CANBERRA, Australia, Feb. 20 (UPI) — The Japanese whaling fleet is suspending its annual hunt in the Antarctic Ocean, officials said Wednesday.

The anti-whaling group Sea Shepherd said the decision probably means the end of the hunt for the current season, the Australian Broadcasting Corp. reported. The Institute for Cetacean Research said the whaling fleet needs to refuel.

“Not this season, the season is over in 18 days,” Paul Watson, the founder of Sea Shepherd, said. “They couldn’t go up north and refuel again. It’s all over and done with I think for this year. I don’t think they have killed more than a dozen whales in total, we don’t know for sure, but they couldn’t have killed more than that.”

Sea Shepherd said two of its boats were rammed Wednesday in Australian Antarctic waters by a Japanese fishing vessel and concussion grenades were thrown at its activists.

Commercial whaling has been banned since 1986. The Japanese whalers take advantage of an International Whaling Commission rule that allows whales to be killed for scientific research with the meat then sold commercially.

In 2010, a Sea Shepherd vessel, the Ady Gil, was sunk in a confrontation with the Japanese fleet.
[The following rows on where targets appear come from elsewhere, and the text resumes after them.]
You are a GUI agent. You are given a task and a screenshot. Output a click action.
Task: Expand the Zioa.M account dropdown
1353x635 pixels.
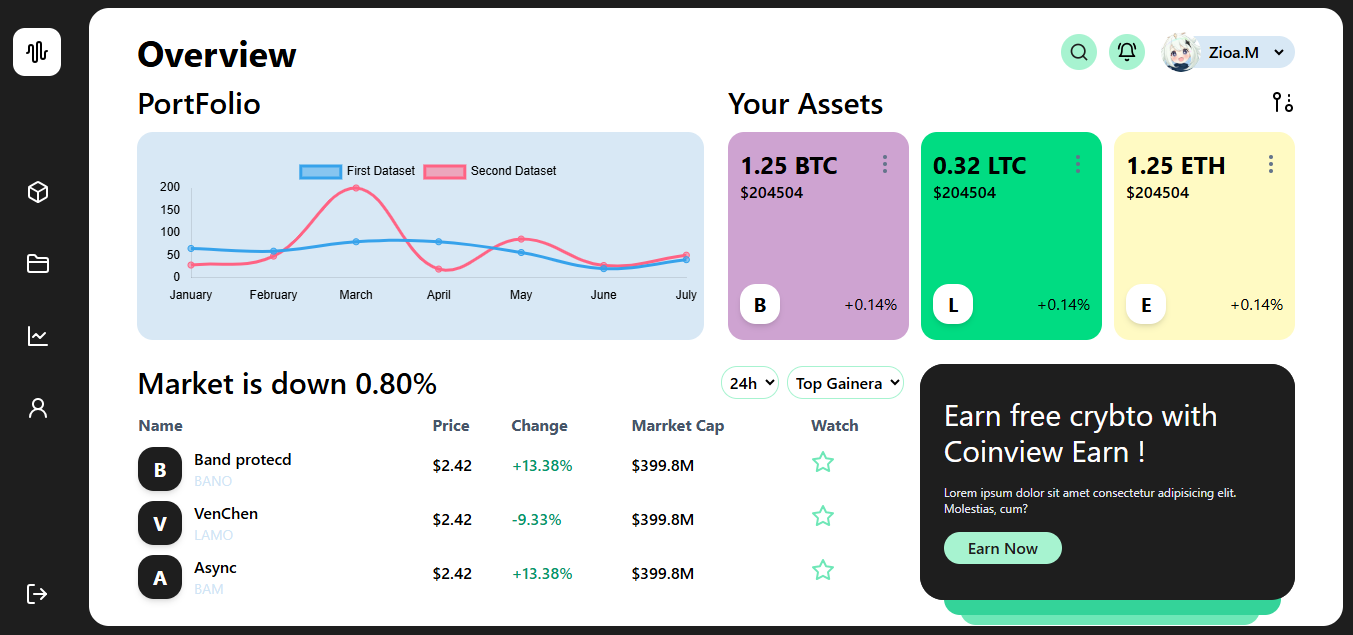(x=1279, y=52)
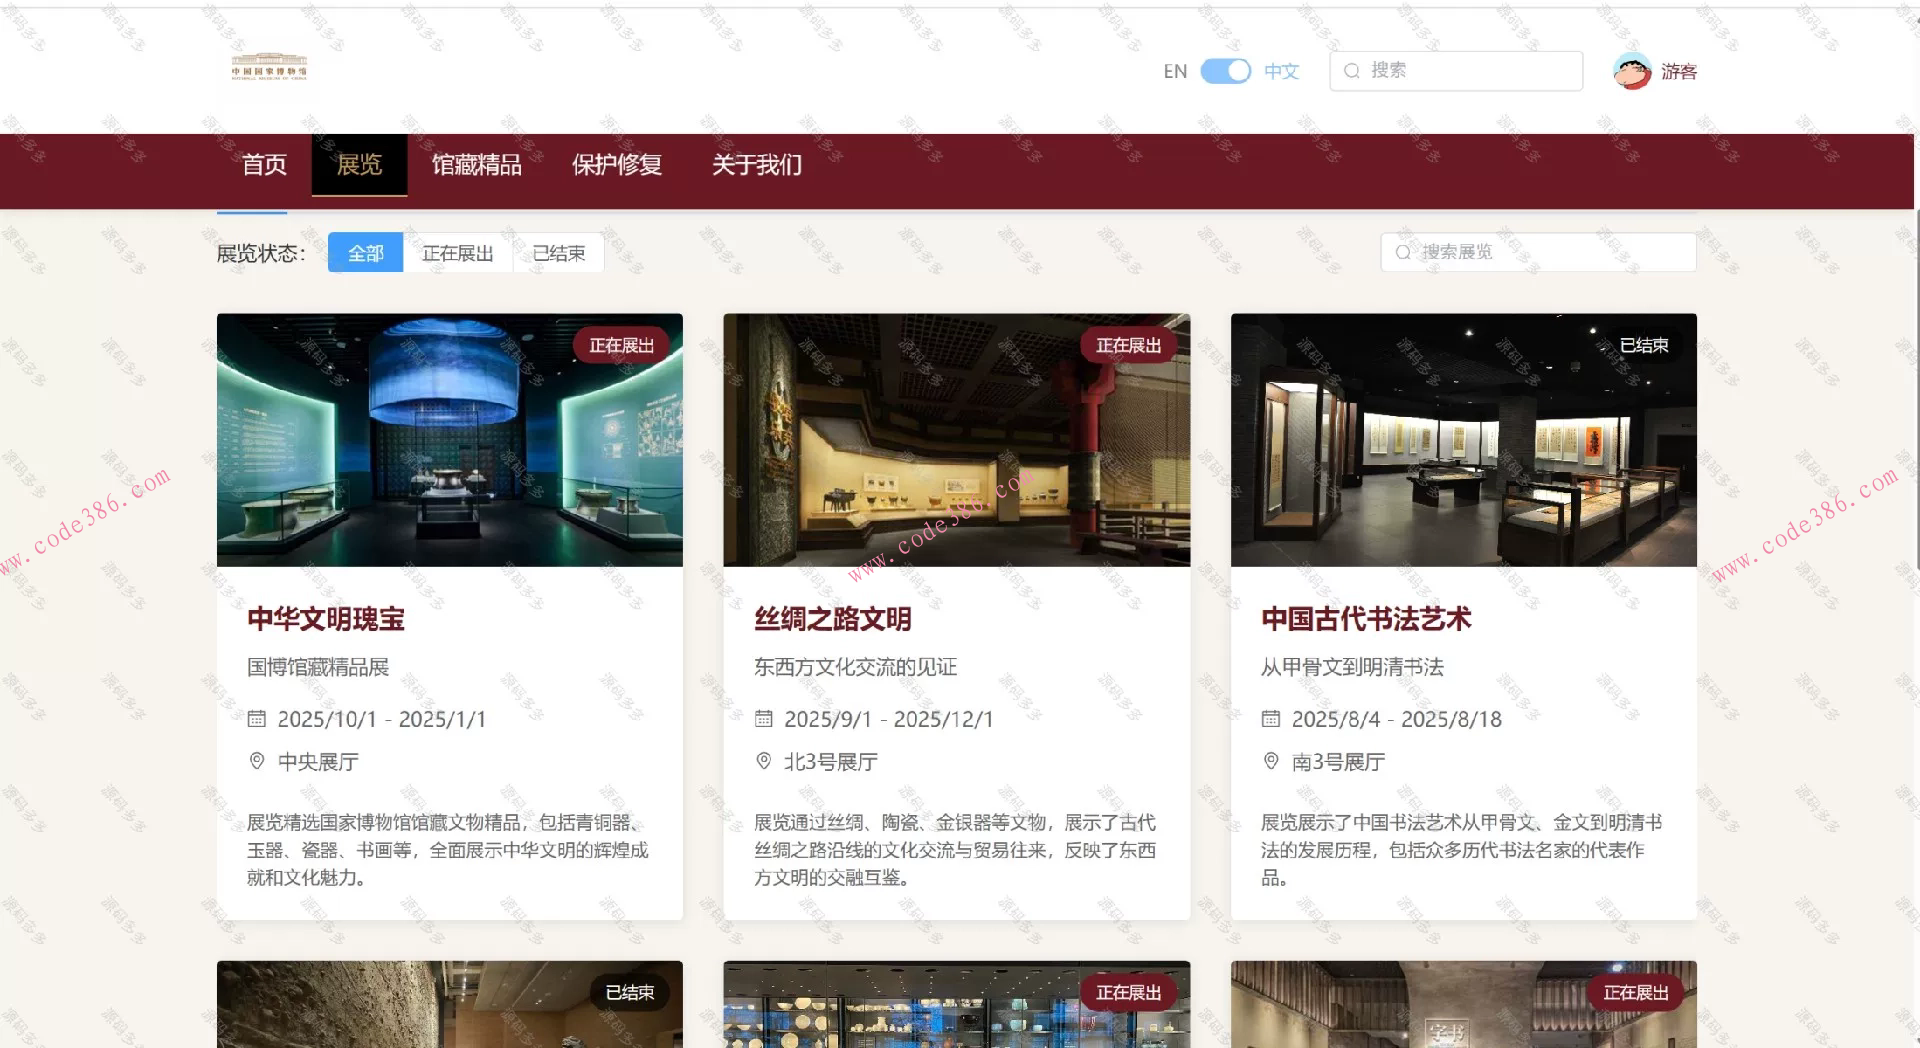The width and height of the screenshot is (1920, 1048).
Task: Click the 游客 avatar icon
Action: pos(1631,70)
In Australia, the federal environment minister, Tony Burke, said he was trying to confirm reports of attacks on Sea Shepherd vessels. Greg Hunt, the environment spokesman for the opposition, urged the government to send a customs ship to the area immediately.

“Failure to do so is simply a failure to acknowledge the conflict, the hostility, and the taking of whales in Australian waters,” he said.